L’impunité autour du meurtre d’Ahmed Suale est une tache sur le bilan de la liberté de la presse au Ghana et un emblème lamentable de la forte détérioration de la liberté de la presse dans le pays. Cet incident était censé galvaniser le pays et lui donner une détermination de fer pour protéger la liberté de la presse et mettre fin à l’impunité. Malheureusement, le pays a depuis enregistré des dizaines de violations de la liberté de la presse, notamment des arrestations arbitraires, des détentions, des agressions physiques contre des journalistes et des maisons de presse, sans que les auteurs, pour la plupart des acteurs étatiques, ne subissent aucune conséquence.

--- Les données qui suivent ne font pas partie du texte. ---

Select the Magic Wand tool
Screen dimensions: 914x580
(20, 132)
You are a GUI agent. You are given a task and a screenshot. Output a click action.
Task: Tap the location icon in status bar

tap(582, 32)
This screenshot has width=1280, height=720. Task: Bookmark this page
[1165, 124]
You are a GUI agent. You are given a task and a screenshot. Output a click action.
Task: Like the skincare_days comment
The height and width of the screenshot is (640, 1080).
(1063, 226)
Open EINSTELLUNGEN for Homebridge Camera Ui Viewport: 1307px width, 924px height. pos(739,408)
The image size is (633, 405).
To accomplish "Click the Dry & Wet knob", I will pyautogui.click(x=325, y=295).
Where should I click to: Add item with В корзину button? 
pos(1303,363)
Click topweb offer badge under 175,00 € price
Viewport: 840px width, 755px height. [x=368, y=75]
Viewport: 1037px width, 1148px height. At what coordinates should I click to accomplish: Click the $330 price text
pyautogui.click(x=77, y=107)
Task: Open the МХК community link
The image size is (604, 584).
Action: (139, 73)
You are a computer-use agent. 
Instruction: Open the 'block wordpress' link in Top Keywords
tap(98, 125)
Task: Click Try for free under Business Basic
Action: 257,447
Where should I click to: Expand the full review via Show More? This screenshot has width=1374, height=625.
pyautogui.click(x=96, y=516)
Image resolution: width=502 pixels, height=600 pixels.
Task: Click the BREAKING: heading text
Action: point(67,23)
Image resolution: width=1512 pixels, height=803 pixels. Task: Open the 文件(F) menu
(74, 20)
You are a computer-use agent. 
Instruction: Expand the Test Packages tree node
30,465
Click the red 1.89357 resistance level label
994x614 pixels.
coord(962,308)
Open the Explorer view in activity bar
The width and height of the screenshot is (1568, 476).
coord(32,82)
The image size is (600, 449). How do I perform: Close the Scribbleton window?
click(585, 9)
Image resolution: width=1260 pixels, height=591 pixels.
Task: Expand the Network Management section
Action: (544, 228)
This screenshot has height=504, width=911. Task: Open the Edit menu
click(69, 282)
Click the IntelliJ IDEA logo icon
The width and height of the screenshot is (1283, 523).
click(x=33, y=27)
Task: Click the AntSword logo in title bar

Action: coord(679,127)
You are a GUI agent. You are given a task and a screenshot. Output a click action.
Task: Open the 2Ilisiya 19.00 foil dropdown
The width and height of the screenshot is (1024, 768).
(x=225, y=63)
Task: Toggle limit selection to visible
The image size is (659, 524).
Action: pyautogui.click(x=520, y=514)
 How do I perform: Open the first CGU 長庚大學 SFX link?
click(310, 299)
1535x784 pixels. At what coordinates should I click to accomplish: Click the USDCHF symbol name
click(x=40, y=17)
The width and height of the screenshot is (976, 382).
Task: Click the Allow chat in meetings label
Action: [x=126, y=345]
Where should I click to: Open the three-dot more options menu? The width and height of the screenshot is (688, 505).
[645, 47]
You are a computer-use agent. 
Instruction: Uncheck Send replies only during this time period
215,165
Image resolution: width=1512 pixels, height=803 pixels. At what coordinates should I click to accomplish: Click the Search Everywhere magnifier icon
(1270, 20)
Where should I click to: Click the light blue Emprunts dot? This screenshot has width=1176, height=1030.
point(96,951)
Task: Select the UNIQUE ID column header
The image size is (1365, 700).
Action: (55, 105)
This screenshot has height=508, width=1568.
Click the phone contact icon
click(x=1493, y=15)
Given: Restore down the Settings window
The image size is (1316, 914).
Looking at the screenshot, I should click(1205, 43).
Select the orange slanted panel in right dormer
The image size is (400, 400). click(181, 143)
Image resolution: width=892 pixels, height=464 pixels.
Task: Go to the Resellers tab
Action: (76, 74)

Malgré l’absence apparente de volonté politique de s’attaquer à cette menace, la MFWA exhorte tous les acteurs du secteur des médias à rester fermes dans leur demande de mettre fin à l’impunité concernant le meurtre d’Ahmed Suale ainsi que les nombreuses violations de la liberté de la presse qui ont eu lieu depuis et qui n’ont toujours pas été réparées. Le désespoir n’est pas une option.